## Assignment
Scan the records below. Copy every line in which the word "Close" appears.

## Dataset entries
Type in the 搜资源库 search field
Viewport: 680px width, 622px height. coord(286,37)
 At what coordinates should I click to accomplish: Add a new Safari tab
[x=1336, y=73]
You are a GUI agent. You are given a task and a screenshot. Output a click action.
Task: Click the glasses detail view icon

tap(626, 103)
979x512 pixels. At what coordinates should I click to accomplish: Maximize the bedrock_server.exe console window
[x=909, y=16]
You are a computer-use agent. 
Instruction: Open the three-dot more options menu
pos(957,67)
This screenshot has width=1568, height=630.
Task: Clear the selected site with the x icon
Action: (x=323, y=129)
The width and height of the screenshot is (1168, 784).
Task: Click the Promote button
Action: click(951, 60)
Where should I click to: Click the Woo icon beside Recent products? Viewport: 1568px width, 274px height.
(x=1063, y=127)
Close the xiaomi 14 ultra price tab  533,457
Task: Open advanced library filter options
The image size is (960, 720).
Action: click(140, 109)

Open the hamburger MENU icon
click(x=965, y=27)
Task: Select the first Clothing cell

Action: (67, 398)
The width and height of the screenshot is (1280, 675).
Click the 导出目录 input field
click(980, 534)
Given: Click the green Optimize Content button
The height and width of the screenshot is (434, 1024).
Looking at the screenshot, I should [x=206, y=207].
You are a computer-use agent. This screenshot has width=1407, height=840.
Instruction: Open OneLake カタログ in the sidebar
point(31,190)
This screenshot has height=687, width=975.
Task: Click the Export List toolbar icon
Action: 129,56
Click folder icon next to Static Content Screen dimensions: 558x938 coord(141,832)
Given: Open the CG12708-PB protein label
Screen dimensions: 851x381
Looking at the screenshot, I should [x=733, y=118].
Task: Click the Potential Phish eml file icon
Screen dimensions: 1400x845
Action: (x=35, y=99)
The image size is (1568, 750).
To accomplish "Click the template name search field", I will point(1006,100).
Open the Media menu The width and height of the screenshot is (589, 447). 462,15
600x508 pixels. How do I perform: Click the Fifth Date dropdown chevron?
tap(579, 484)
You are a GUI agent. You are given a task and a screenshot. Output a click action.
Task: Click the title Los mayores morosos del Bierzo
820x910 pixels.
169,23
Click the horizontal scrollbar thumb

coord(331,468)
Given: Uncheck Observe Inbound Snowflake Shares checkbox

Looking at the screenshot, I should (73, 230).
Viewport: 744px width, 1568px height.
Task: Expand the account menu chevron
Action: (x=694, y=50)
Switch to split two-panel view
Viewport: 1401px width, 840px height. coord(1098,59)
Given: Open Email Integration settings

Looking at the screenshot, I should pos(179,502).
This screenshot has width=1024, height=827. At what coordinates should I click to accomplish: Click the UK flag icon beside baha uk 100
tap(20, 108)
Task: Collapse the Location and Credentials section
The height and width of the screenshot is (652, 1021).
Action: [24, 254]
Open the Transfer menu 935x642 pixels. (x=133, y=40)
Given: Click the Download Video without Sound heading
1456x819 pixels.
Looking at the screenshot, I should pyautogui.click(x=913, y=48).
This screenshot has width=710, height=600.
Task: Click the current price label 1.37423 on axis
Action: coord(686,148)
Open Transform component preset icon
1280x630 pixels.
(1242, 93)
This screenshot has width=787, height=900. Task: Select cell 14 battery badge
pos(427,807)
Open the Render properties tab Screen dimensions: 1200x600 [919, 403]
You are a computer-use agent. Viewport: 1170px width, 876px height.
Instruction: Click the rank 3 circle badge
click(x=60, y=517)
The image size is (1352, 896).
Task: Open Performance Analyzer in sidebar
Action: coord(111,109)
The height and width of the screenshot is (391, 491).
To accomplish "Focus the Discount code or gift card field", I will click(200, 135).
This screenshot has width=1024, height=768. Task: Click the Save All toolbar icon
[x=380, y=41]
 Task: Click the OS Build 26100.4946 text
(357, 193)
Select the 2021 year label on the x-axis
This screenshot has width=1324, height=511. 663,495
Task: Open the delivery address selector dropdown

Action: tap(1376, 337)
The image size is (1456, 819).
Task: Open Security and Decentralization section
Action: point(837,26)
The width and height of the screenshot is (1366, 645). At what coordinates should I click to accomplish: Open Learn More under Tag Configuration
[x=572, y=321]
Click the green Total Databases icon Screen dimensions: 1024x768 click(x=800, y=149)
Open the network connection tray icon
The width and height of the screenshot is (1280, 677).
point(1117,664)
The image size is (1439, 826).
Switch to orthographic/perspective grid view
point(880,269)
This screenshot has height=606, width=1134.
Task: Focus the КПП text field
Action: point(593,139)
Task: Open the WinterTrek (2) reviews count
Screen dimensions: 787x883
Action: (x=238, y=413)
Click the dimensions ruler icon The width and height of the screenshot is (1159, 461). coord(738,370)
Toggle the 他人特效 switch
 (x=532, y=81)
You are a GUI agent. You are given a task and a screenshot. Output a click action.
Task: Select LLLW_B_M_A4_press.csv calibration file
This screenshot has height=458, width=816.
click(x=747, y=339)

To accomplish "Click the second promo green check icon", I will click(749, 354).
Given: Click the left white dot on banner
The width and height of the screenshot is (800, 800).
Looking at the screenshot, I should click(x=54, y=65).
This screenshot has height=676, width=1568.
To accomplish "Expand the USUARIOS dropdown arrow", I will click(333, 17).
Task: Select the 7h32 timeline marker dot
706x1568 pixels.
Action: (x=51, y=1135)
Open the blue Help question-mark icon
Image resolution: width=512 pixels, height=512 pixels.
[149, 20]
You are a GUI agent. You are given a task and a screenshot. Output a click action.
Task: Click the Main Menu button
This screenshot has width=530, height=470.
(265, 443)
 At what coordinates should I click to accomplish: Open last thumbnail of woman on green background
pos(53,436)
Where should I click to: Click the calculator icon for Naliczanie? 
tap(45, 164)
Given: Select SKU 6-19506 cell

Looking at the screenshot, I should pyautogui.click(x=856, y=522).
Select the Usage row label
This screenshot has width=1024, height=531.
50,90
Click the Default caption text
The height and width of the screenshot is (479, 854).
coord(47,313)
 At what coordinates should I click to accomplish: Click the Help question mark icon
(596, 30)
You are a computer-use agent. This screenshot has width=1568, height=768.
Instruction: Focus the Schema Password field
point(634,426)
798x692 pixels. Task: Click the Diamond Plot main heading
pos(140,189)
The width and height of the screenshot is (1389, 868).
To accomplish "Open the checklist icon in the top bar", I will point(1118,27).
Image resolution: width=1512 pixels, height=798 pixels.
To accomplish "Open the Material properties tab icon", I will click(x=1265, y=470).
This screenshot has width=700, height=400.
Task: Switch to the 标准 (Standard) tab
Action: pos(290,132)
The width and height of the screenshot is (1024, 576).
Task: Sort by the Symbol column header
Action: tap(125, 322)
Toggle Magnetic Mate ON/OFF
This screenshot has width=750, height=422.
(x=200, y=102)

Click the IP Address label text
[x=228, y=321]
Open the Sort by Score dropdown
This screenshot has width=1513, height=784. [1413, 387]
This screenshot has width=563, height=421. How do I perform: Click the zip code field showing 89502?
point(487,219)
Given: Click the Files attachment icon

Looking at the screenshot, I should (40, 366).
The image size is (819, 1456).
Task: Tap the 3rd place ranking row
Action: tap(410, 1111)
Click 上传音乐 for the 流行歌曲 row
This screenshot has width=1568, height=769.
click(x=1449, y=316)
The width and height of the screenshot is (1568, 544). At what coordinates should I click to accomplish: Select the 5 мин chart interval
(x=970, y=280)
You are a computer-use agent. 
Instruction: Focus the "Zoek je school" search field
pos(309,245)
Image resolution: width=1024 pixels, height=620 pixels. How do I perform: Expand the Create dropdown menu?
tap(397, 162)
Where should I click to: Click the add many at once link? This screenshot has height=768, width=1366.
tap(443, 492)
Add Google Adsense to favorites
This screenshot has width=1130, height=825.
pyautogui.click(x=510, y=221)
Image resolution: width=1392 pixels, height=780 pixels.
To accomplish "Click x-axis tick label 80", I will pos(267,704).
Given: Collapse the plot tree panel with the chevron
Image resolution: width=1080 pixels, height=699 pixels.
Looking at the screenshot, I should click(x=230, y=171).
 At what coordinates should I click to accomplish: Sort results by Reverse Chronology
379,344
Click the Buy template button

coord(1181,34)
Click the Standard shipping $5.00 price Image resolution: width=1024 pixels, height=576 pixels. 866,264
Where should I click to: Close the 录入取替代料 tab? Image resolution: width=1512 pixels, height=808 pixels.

## Answer to this exercise
Close the xiaomi 14 ultra price tab  533,457
Where should I click to: Close the 录入取替代料 tab? Image resolution: width=1512 pixels, height=808 pixels.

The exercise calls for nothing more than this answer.